Feeding Unruly Boys to the Bears: The Bible’s sick sense of humor.

twobearsIn our continuing discussion of the Exile’s importance in reading the Bible in historical context, I came across this example.  My friend Robert Quiring posted a question from one of his parishioners regarding 2 Kings 2:23-24:

Elisha went up from there to Bethel; and while he was going up on the way, some small boys came out of the city and jeered at him, saying, “Go away, baldhead! Go away, baldhead!” 24 When he turned around and saw them, he cursed them in the name of the Lord. Then two she-bears came out of the woods and mauled forty-two of the boys.

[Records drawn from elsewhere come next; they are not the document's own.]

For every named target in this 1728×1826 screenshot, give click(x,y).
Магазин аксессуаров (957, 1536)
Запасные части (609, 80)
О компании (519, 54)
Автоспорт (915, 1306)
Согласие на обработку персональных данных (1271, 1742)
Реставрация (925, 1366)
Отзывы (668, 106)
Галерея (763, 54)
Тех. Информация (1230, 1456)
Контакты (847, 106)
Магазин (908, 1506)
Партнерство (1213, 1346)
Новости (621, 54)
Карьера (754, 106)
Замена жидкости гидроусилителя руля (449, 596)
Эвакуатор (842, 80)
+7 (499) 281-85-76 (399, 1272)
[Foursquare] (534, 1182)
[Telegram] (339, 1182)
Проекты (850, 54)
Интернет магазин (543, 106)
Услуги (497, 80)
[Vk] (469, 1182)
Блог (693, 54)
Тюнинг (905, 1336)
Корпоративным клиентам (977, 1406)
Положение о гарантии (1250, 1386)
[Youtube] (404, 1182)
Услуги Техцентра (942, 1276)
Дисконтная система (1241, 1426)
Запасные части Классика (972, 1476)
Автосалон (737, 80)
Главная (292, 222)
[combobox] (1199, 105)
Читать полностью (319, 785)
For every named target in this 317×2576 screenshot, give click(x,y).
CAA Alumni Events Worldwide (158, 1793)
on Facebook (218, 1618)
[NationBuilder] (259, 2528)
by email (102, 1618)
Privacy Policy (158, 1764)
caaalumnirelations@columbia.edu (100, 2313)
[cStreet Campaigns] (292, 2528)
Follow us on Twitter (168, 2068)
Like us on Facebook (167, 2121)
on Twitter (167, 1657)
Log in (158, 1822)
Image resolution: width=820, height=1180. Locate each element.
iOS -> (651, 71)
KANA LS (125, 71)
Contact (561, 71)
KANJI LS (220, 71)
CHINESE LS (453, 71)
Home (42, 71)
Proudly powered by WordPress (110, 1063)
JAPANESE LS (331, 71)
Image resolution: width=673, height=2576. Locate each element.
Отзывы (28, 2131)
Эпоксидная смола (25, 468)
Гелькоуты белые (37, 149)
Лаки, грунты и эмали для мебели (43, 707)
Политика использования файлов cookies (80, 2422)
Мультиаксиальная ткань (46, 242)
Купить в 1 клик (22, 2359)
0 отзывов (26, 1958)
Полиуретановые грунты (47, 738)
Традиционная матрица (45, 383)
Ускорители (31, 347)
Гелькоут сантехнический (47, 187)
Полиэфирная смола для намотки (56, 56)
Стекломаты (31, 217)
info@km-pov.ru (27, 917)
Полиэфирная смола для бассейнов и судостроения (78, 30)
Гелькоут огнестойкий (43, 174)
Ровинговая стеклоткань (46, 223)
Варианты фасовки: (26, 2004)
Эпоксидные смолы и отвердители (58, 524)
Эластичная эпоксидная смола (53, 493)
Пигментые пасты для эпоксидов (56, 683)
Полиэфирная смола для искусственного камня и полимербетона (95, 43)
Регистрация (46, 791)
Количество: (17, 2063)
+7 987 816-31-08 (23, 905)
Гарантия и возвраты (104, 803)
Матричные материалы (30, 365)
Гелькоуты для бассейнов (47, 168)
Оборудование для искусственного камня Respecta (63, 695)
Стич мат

His parishioner, for some reason, asked “What in the world do I do with this passage?”

Here’s one possibility.

The clear meaning of the text is that we have been too easy on our children.  If we want to be biblically faithful parents, we need to train some she-bears to come when we call them and apply the discipline needed:  mauling, or as another translation says, tearing the forty-two boys to bits.  Another thing we need to work on, if we would practice biblically faithful parenting, is to encourage our children to stand around and wait for the punishment they have coming instead of running away.  Obviously, if two bears are going to maul forty-two boys, the boys did not run away when the bears went after the first two; they waited their turn. It’s time we raise our boys to suppress their survival instincts and take their punishment like men.

Or, maybe we could consider that the Bible contains many different genres of stories, including gallows-humor folk tales.  Perhaps our contemporary culture’s assumption of historical accuracy in the Bible would make no sense at all to the original readers of this story. We could even read the story in its context and discern a very playful editor and writers behind this important narrative about the succession of Elijah by Elisha. They dare to be playful about a deeply important question:  When times are hard, does that mean that God has abandoned us?  Or, to put it in the specific context of the exile, the time at which most of the Old Testament was compiled, edited, transformed from oral tradition to written word, and shaped into a theological document:  When the people of God feel lost, alone, displaced, and caught in the drama of political instability, is there still a prophet in Israel?

Here’s a radical thought:  it appears that some biblical writers had a sick sense of humor.

5 thoughts on “Feeding Unruly Boys to the Bears: The Bible’s sick sense of humor.

  1. RTQ says:

    If I was a boy and some old guy told me this story, I probably would think twice before I called him baldy again. Probably. Maybe this is one of those stories meant to scare you straight – and it found its way into the Bible.

  2. Richard Bayless says:

    “Obviously, if two bears are going to maul forty-two boys, the boys did not run away when the bears went after the first two; they waited their turn” — I would be interested in a word study on “bears” but regardless, with so many supernatural events surrounding Elisha, it would be exhausting to dismiss them all. It is expected that “signs and wonders” would follow such a great prophet. Obviously, I fall on the side of the literalist.
    “Perhaps our contemporary culture’s assumption of historical accuracy in the Bible would make no sense at all to the original readers of this story.”— I would argue the opposite is a more accurate statement. Our contemporary culture’s assumption is not that the Bible is historically accurate. Ask any recent “mainline” seminarian graduate.

  3. Neill Morgan says:

    Welcome to the conversation, Richard. I want to clarify that my position is not that the Bible intends to tell an historical account but I don’t believe it–my position is that the Bible employs a variety of literary genres as instruments of proclamation. The biblical writers did not restrict themselves to historical accounts. When we encounter a story like this that has all the marks of a folk tale–humor, wild animals, and a moral for children (don’t mock a prophet), then insisting on its historicity would diminish the scope of its meaning. Insisting on historicity increases the distance between us and the biblical world, making it easier to look at the Bible as a relic of a time when God acted differently than now. There are places where the biblical writers clearly make historical claims for extraordinary events; for example, Paul and the apostles recount their experience of encountering Jesus in bodily form after his death and burial. While they each shape the story in different ways, their theological proclamation rests on the historical event. That is not the case in the story of the she-bears. Recognizing that biblical writers use different genres from one passage to another does not, for me, diminish in the least the inspiration, importance or Truth of the theological claims.

    • Richard Bayless says:

      I agree! It would be foolish to consider the whole of the bible to be written as if to be interpreted literally. You were concise and your position was very clear the first time.